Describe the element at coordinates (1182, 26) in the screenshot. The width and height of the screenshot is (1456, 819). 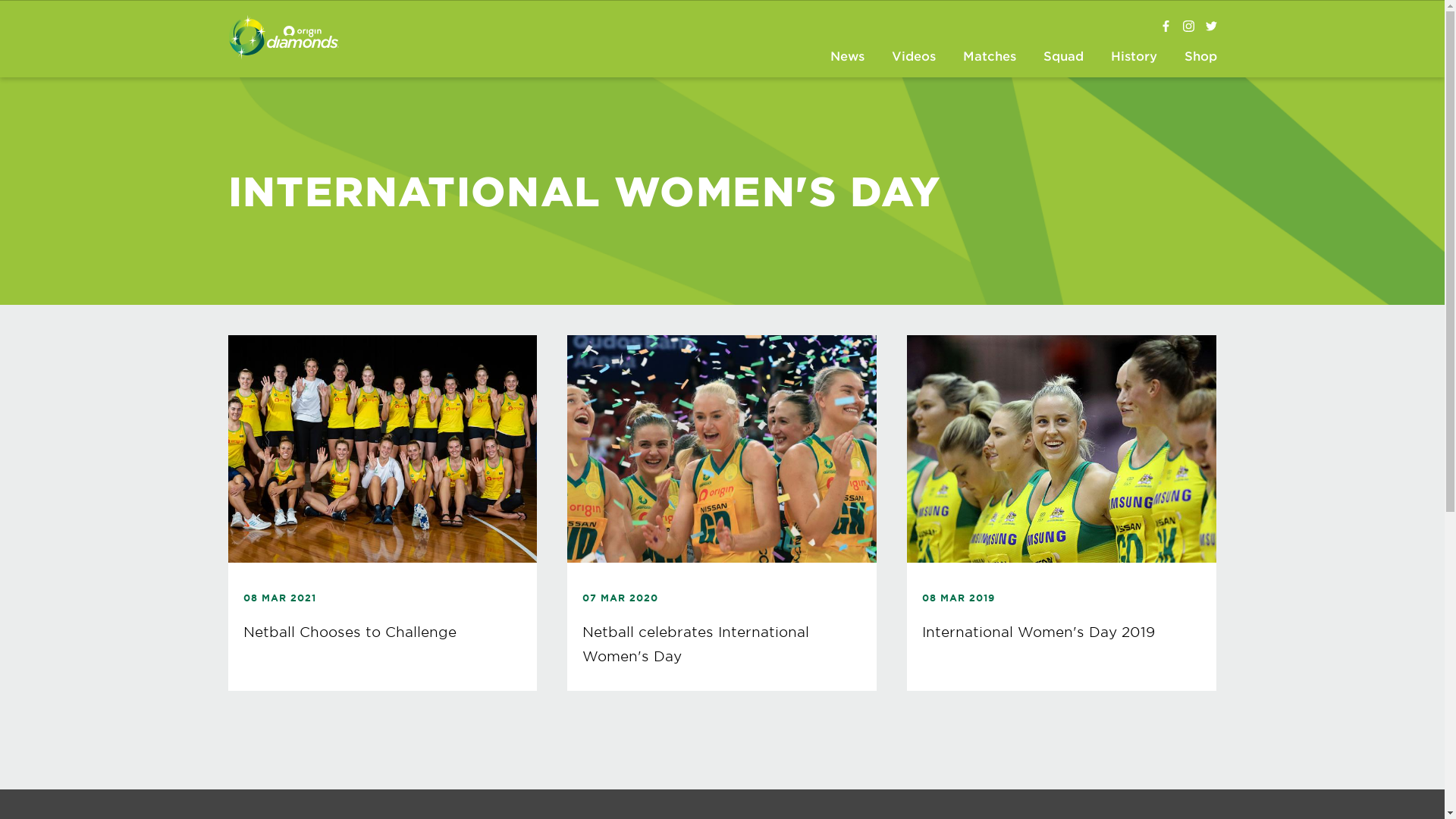
I see `'@aussiediamonds'` at that location.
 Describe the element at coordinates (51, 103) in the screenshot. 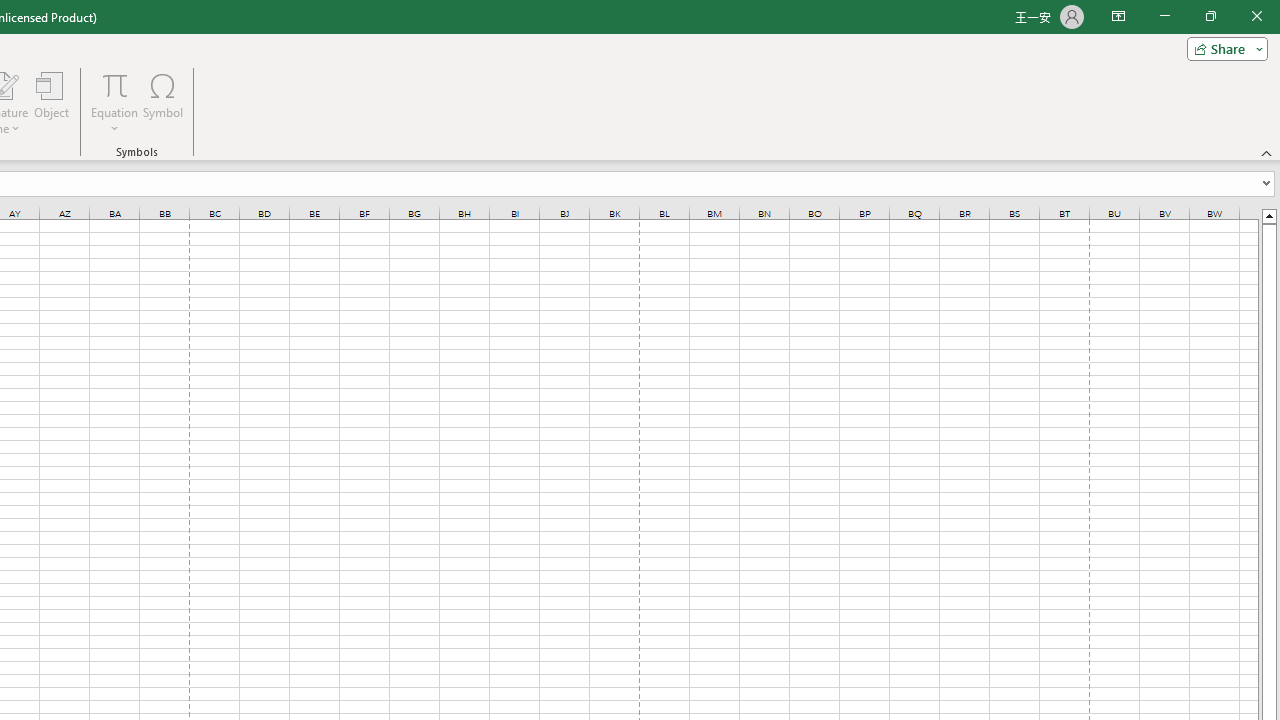

I see `'Object...'` at that location.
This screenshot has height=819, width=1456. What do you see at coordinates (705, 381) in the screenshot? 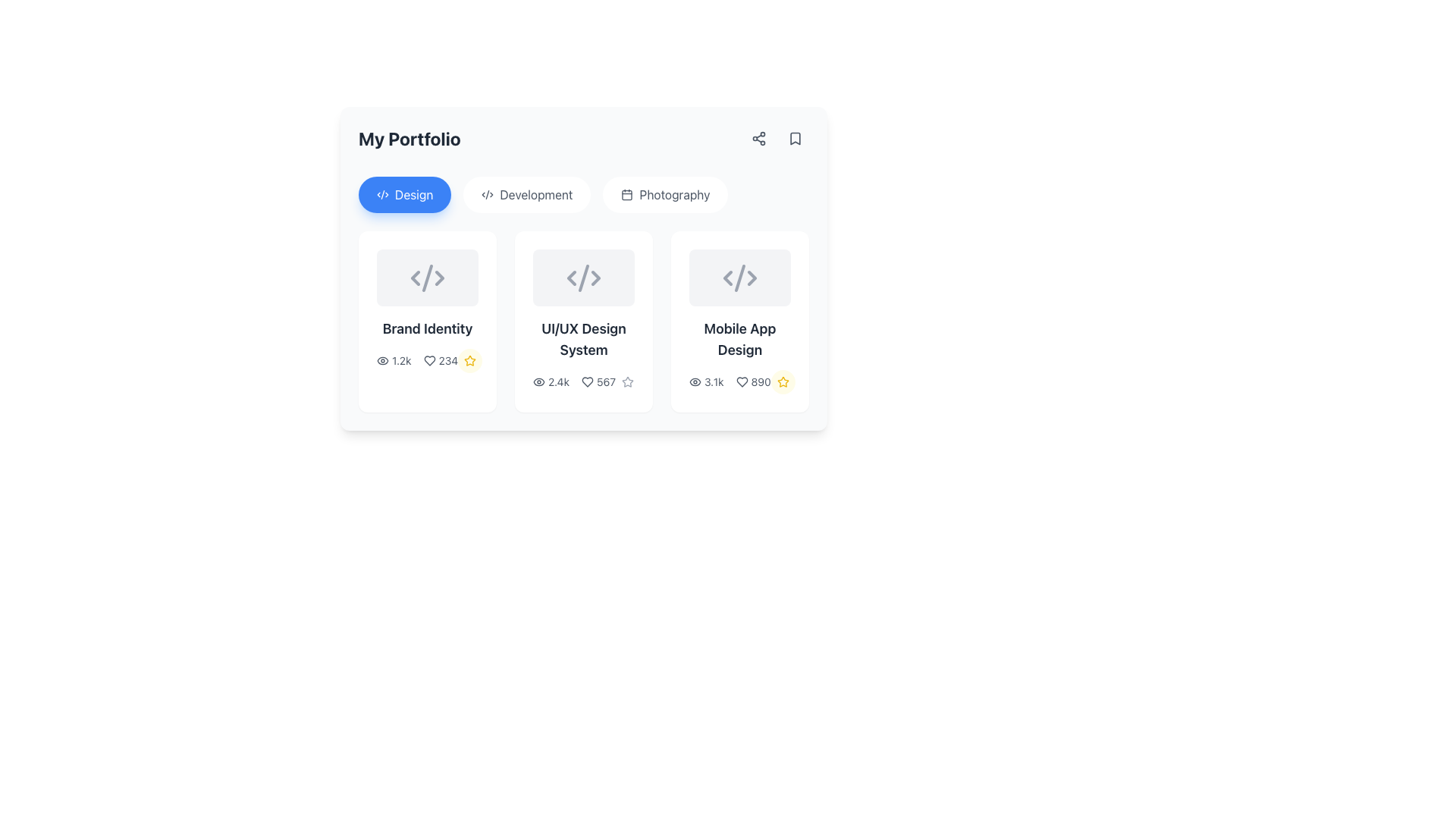
I see `the eye icon with the text '3.1k' in the first item of the horizontal layout within the third card of the 'Mobile App Design' portfolio section` at bounding box center [705, 381].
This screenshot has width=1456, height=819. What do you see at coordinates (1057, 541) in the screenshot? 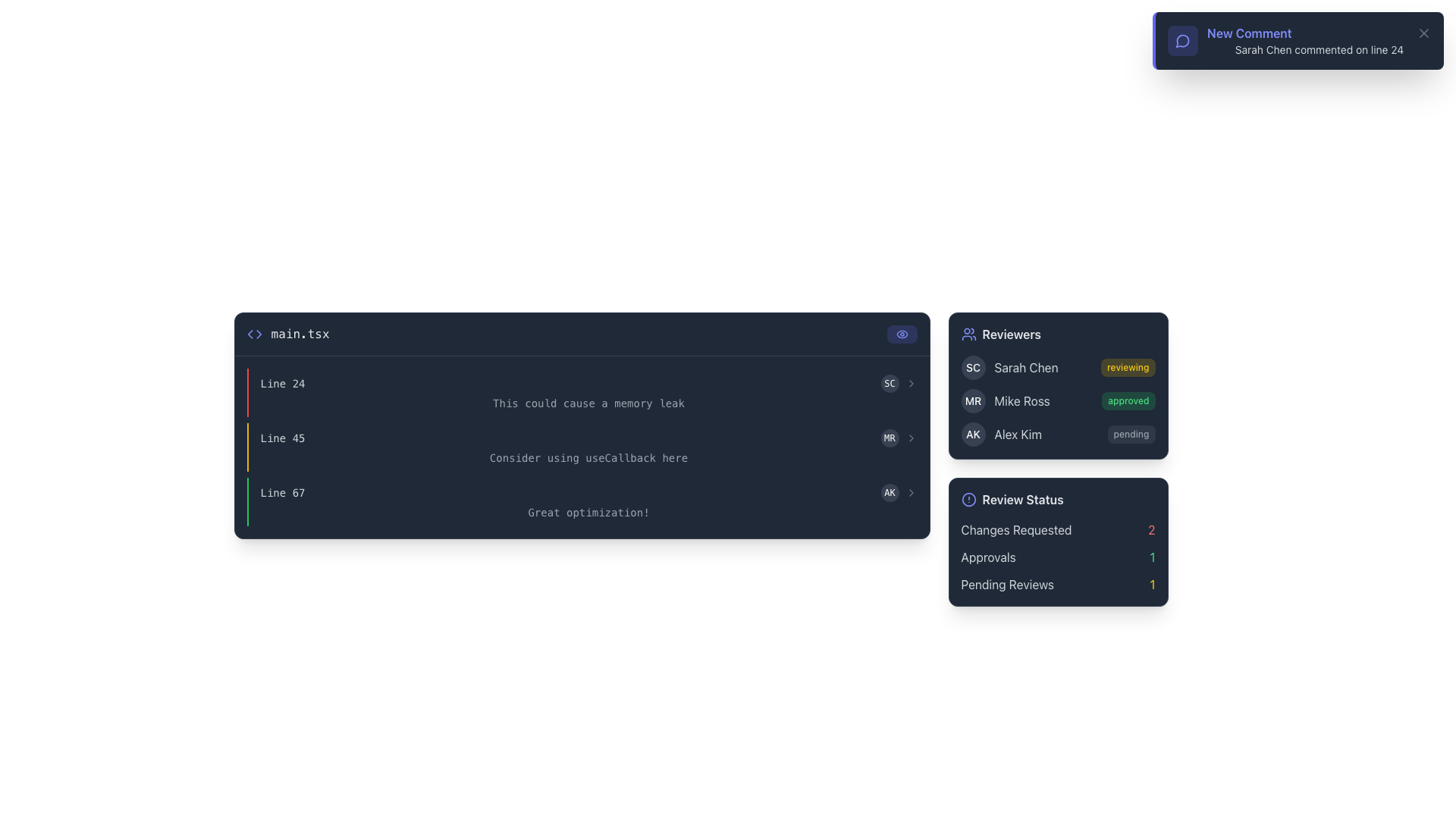
I see `the 'Review Status' informational panel that displays review metrics such as counts of changes requested, approvals, and pending reviews, located in the right-hand column beneath the reviewers card` at bounding box center [1057, 541].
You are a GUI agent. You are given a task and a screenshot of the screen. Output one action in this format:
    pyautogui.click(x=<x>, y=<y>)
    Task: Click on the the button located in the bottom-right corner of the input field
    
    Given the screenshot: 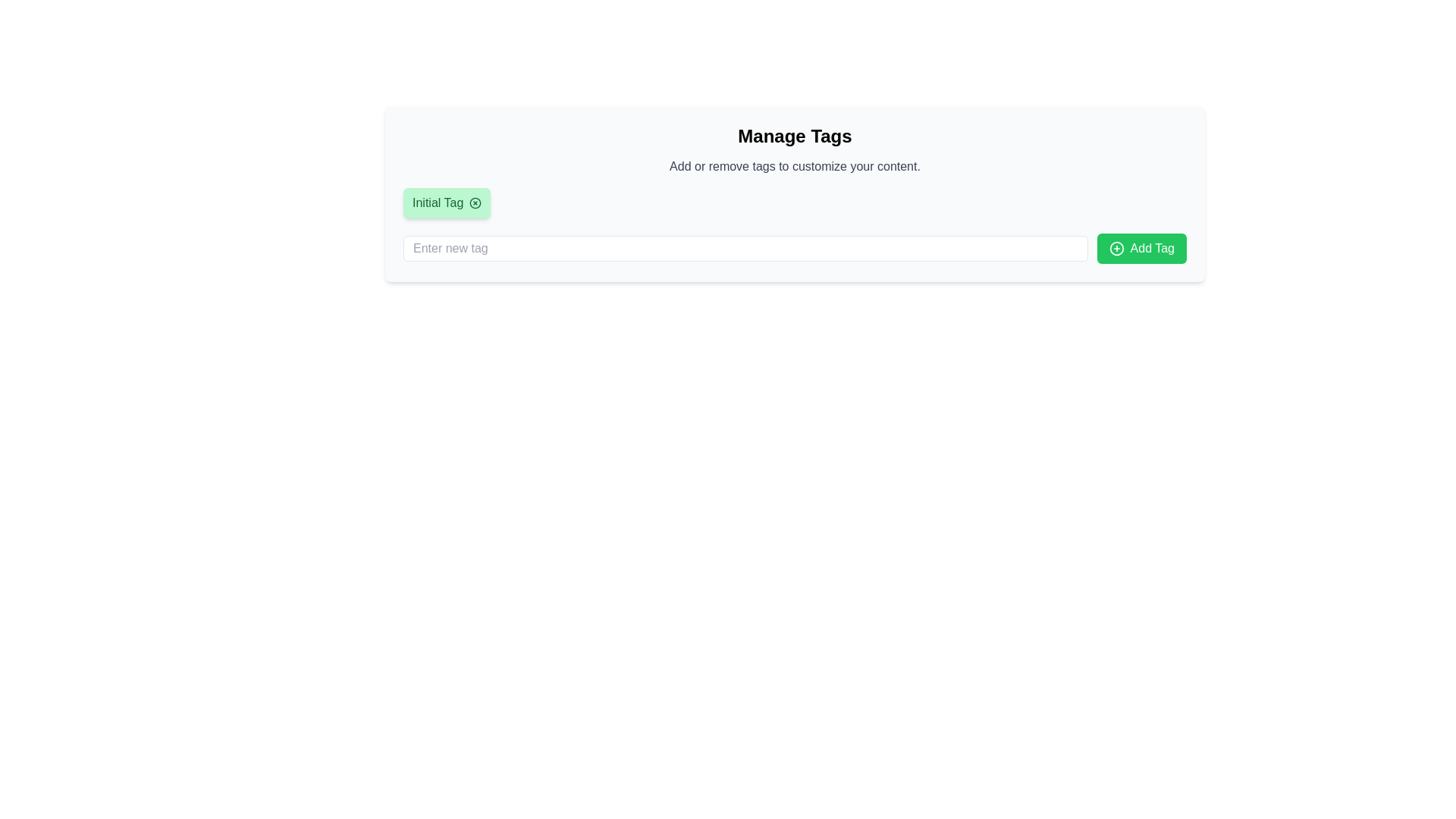 What is the action you would take?
    pyautogui.click(x=1141, y=247)
    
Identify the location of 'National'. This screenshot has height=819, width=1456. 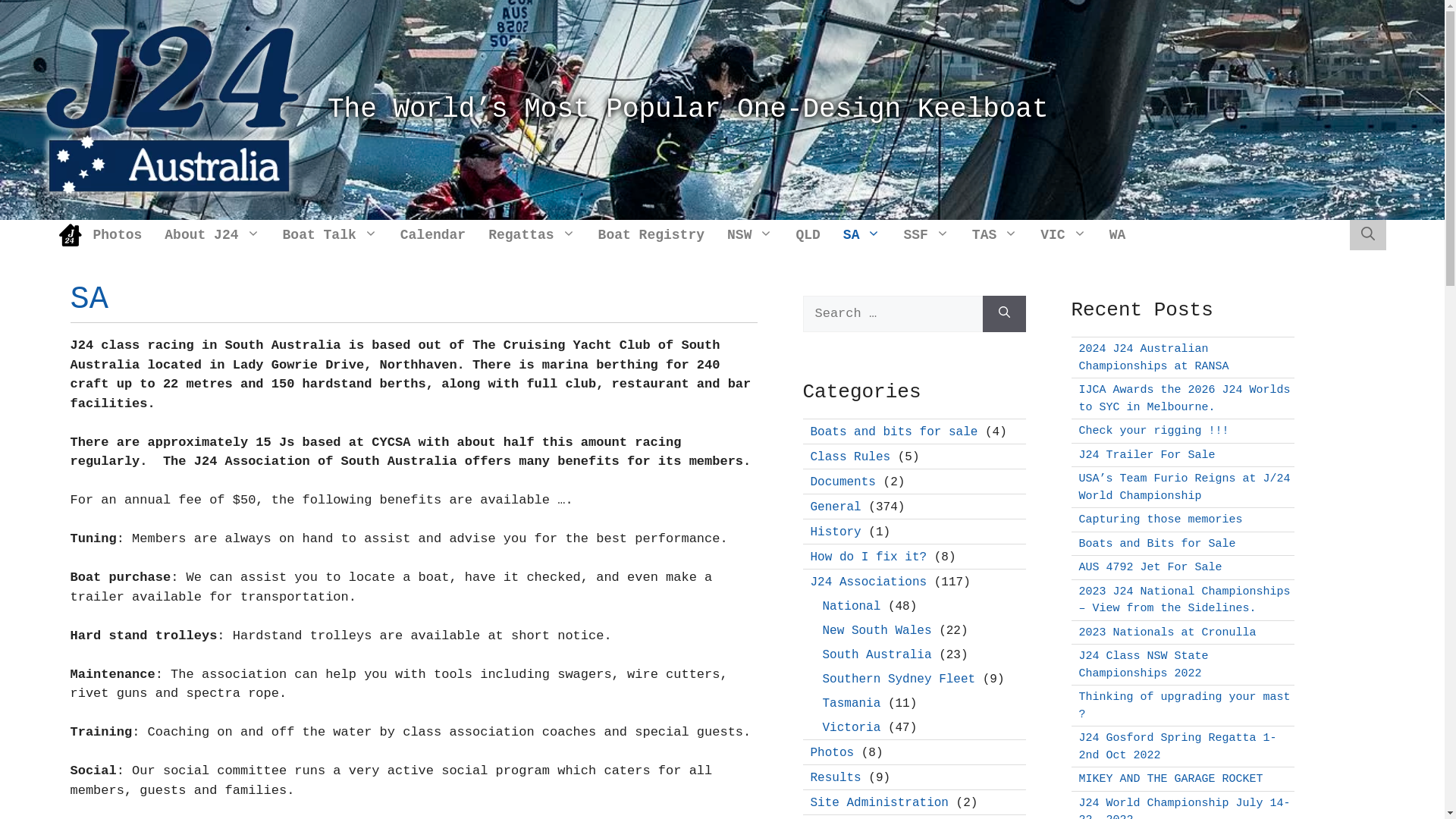
(851, 604).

Instructions for the task: Write out the lines of the records above, starting at the line that contains "This screenshot has height=819, width=1456. What" and ending at the line that contains "center [1057, 541].", copying each one word for word. Leave the pictures out of your answer.

Task answer:
This screenshot has height=819, width=1456. What do you see at coordinates (705, 381) in the screenshot? 
I see `the eye icon with the text '3.1k' in the first item of the horizontal layout within the third card of the 'Mobile App Design' portfolio section` at bounding box center [705, 381].
This screenshot has width=1456, height=819. What do you see at coordinates (1057, 541) in the screenshot? 
I see `the 'Review Status' informational panel that displays review metrics such as counts of changes requested, approvals, and pending reviews, located in the right-hand column beneath the reviewers card` at bounding box center [1057, 541].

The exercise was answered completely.